Can you copy the rows word for word, from the first one up to and including the line that contains "Describe the element at coordinates (1896, 222)"? Leave the pictures out.

── MATERIAL SUPPLIED

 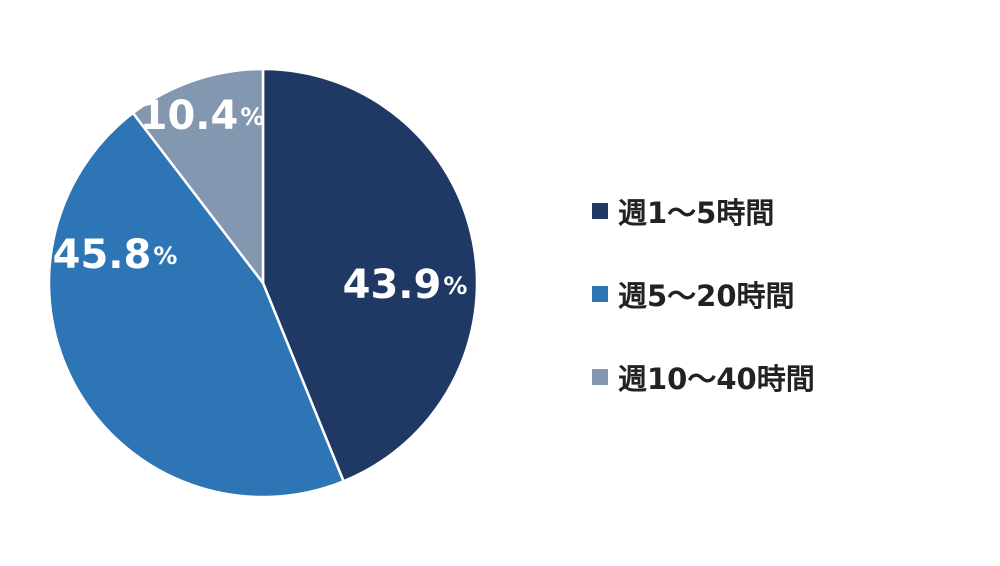 What do you see at coordinates (696, 213) in the screenshot?
I see `legend-label-1: 週1〜5時間` at bounding box center [696, 213].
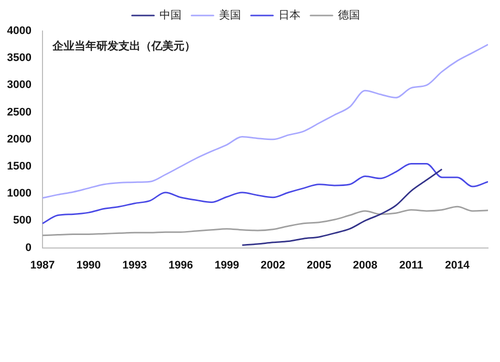 This screenshot has height=362, width=500. Describe the element at coordinates (19, 32) in the screenshot. I see `y-tick-label: 4000` at that location.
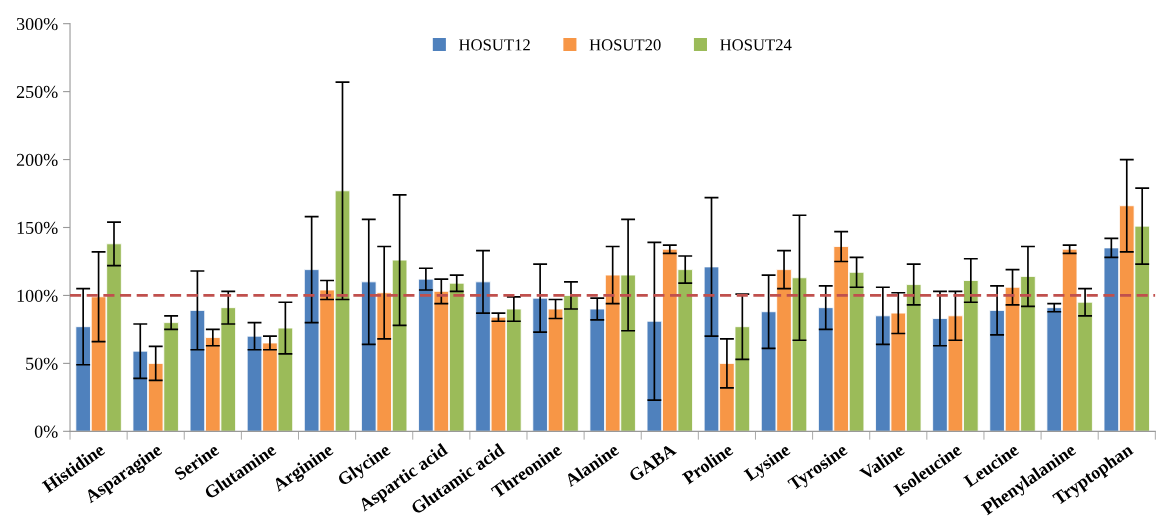  Describe the element at coordinates (625, 45) in the screenshot. I see `legend-label: HOSUT20` at that location.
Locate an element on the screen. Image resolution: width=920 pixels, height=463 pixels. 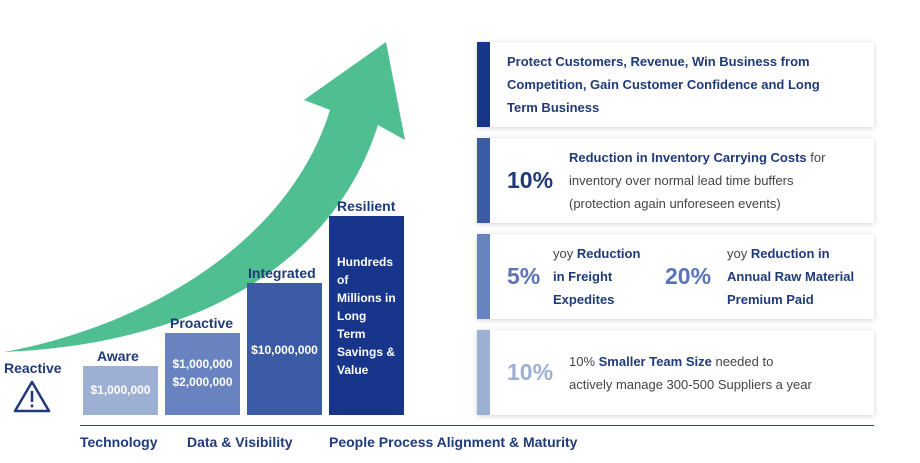
stage-label-reactive: Reactive is located at coordinates (33, 368).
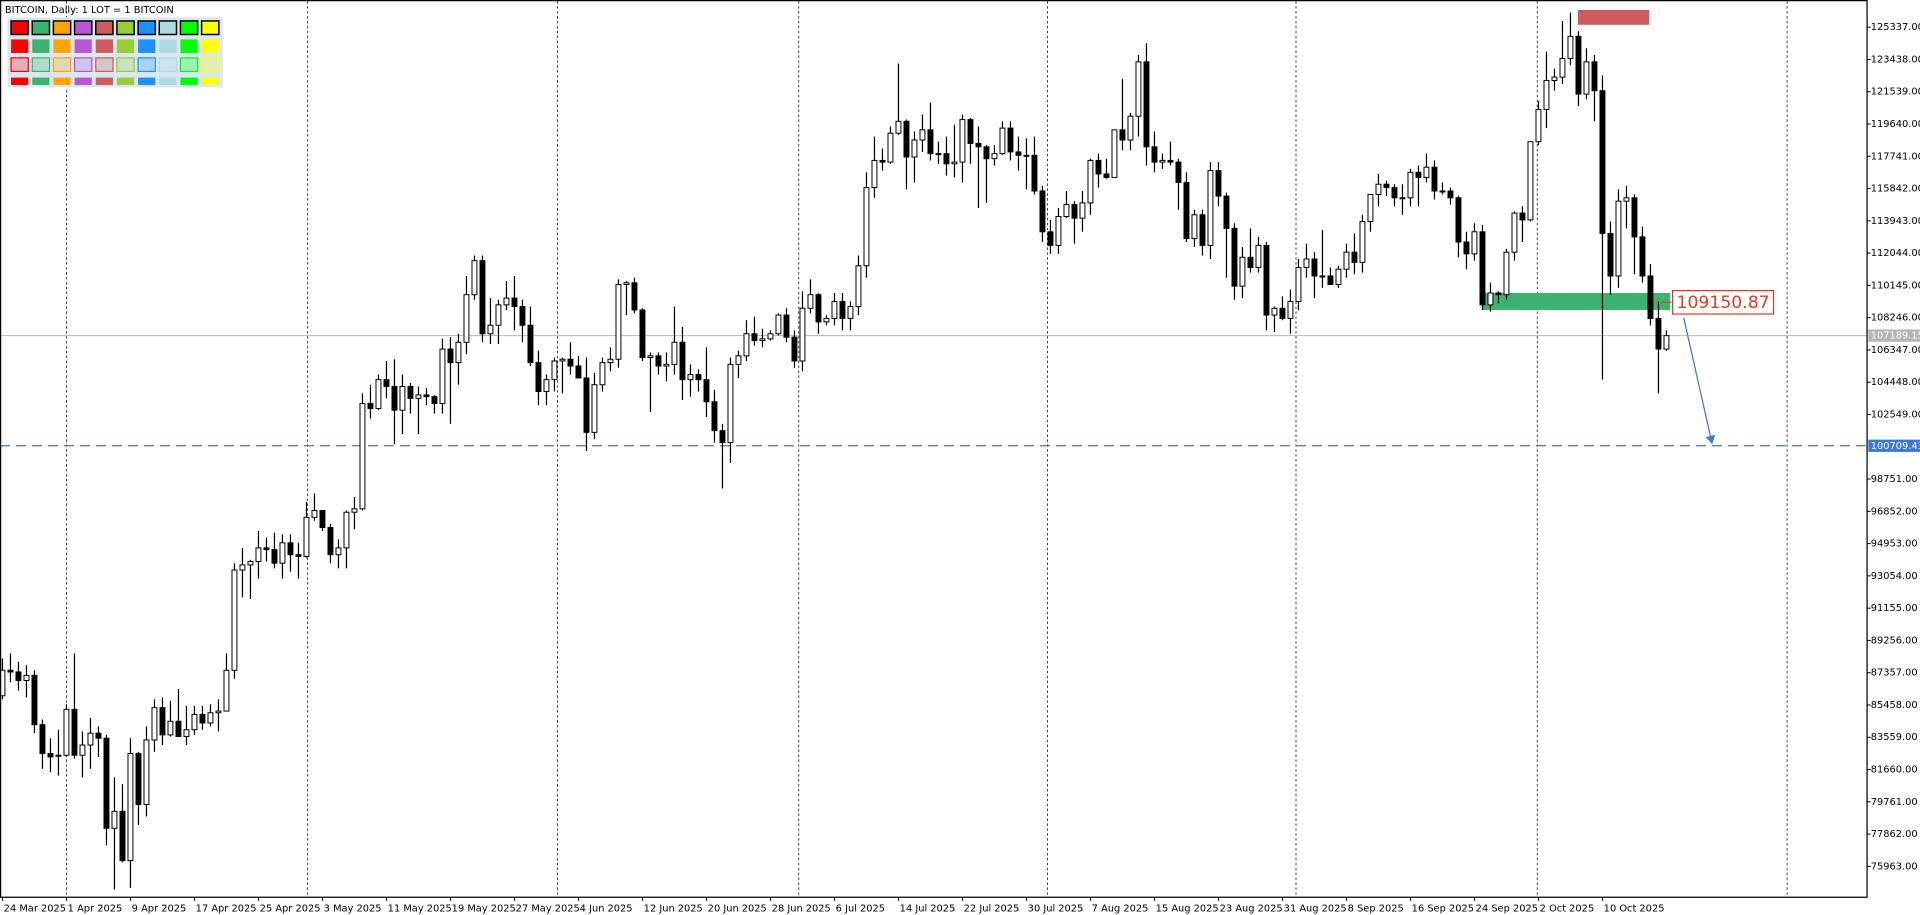  Describe the element at coordinates (1896, 222) in the screenshot. I see `y-tick-label: 113943.00` at that location.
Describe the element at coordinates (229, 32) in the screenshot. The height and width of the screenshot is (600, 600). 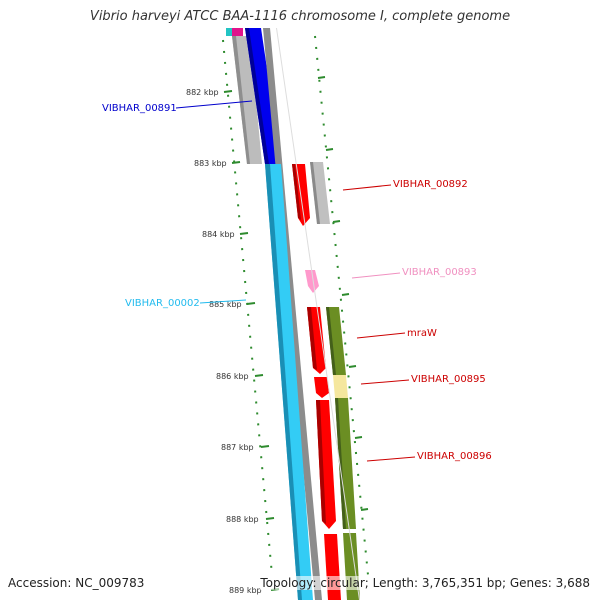
I see `cyan-feature-stub` at that location.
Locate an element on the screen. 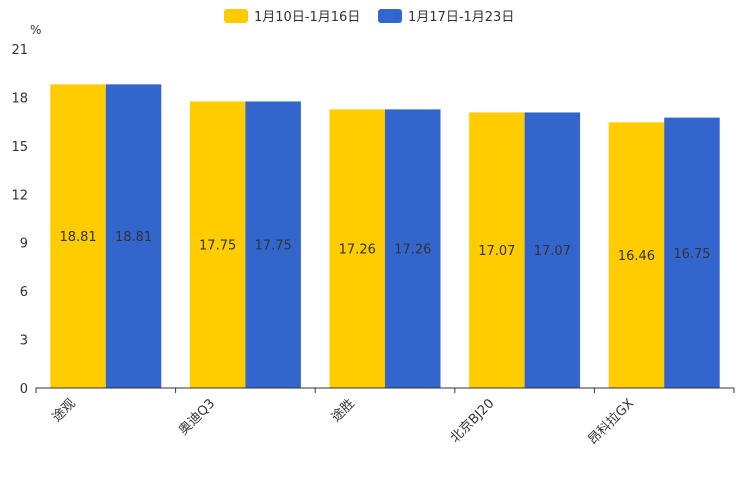  legend-item-1: 1月10日-1月16日 is located at coordinates (292, 17).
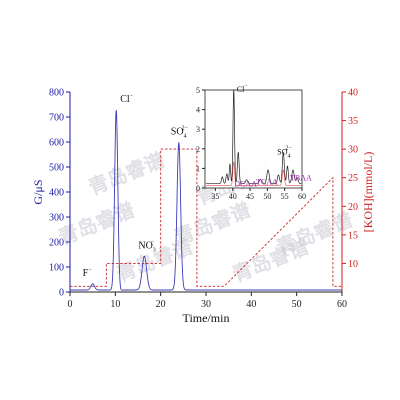 The image size is (400, 400). What do you see at coordinates (353, 178) in the screenshot?
I see `right-tick-label: 25` at bounding box center [353, 178].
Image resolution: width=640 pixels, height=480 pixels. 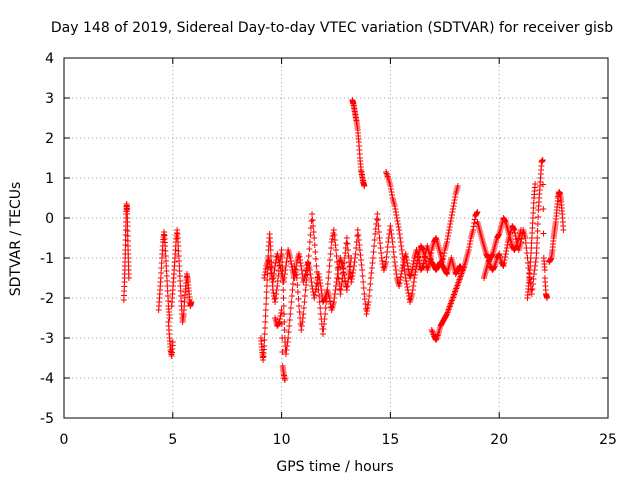 What do you see at coordinates (47, 339) in the screenshot?
I see `y-tick-label: -3` at bounding box center [47, 339].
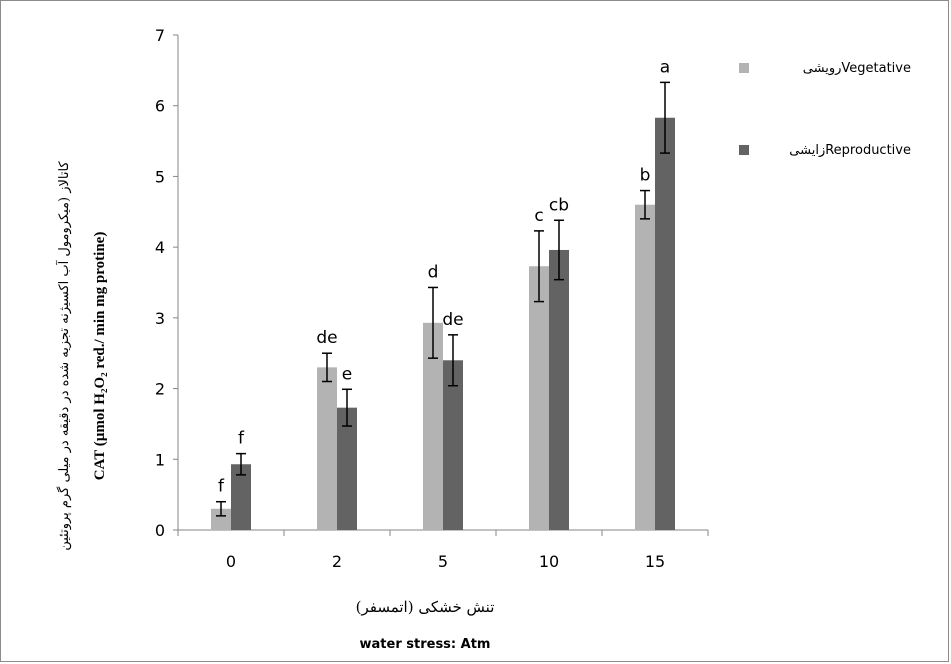  I want to click on significance-label: a, so click(665, 67).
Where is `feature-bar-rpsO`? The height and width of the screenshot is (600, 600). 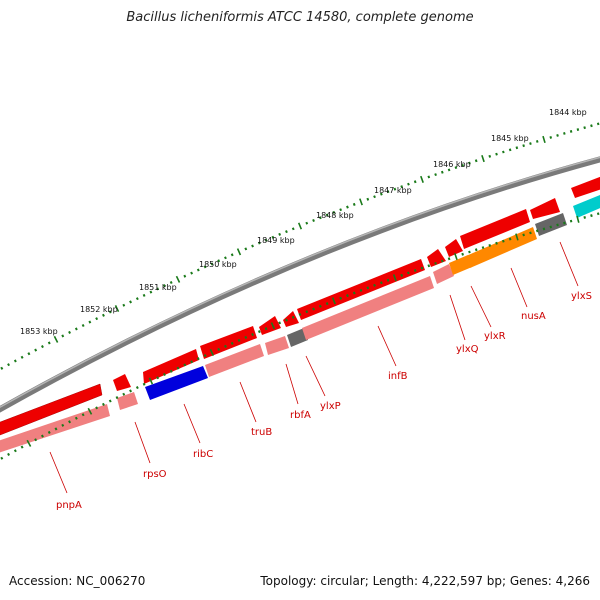 feature-bar-rpsO is located at coordinates (128, 401).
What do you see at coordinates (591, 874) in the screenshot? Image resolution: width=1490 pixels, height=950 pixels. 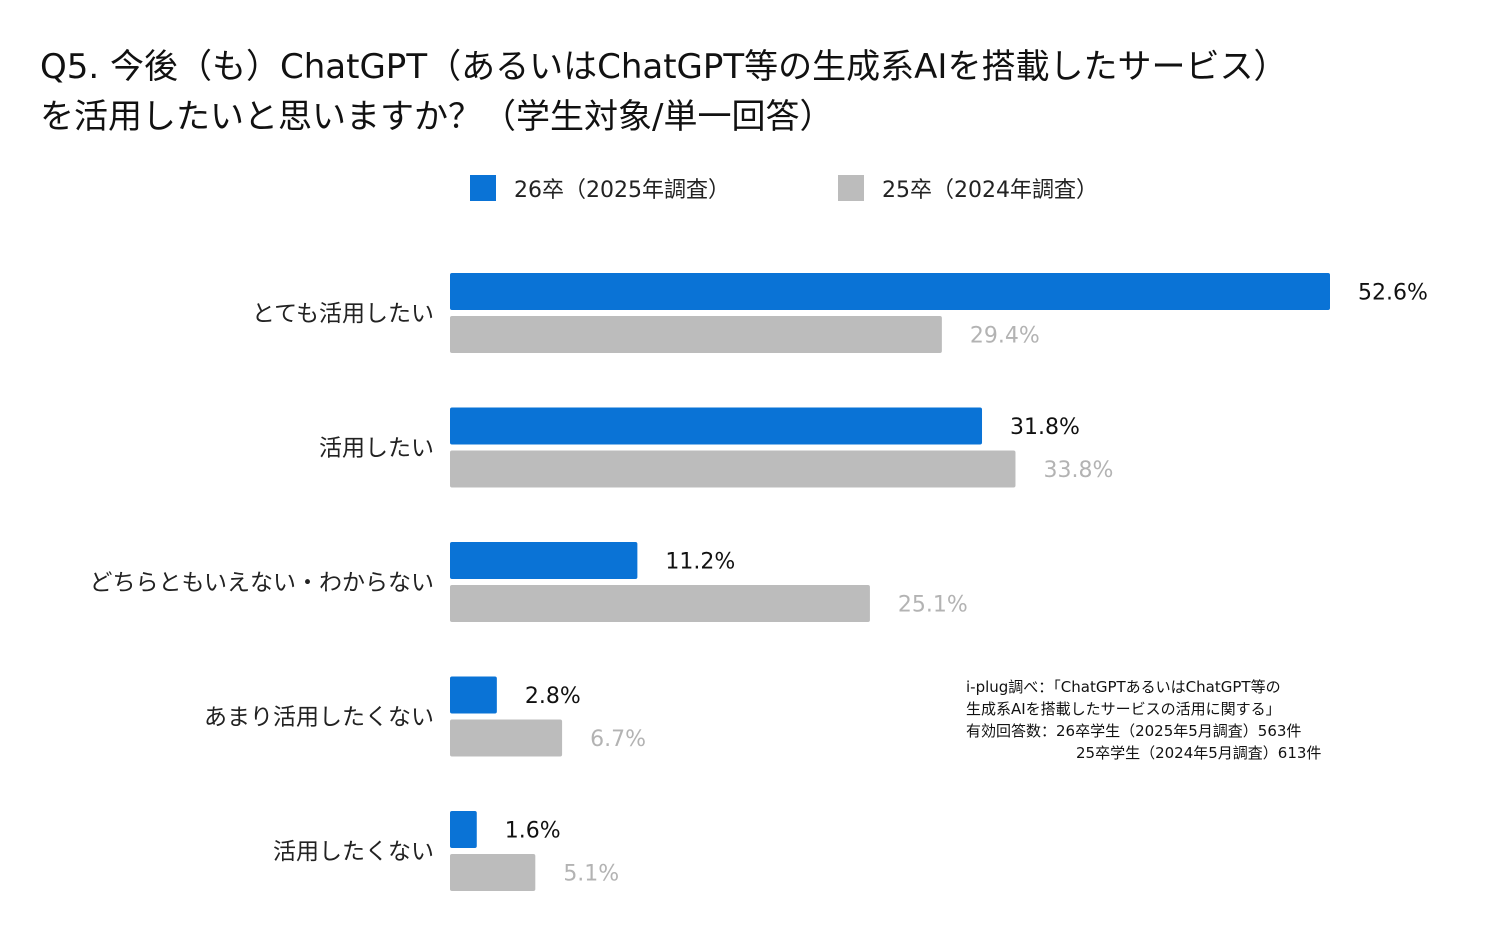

────

WRITTEN RESPONSE →
  What do you see at coordinates (696, 213) in the screenshot?
I see `legend-label-1: 週1〜5時間` at bounding box center [696, 213].
 This screenshot has height=362, width=500. Describe the element at coordinates (19, 32) in the screenshot. I see `y-tick-label: 4000` at that location.
  Describe the element at coordinates (625, 45) in the screenshot. I see `legend-label: HOSUT20` at that location.
Locate an element on the screen. Image resolution: width=920 pixels, height=463 pixels. 
stage-label-reactive: Reactive is located at coordinates (33, 368).
  Describe the element at coordinates (1896, 222) in the screenshot. I see `y-tick-label: 113943.00` at that location.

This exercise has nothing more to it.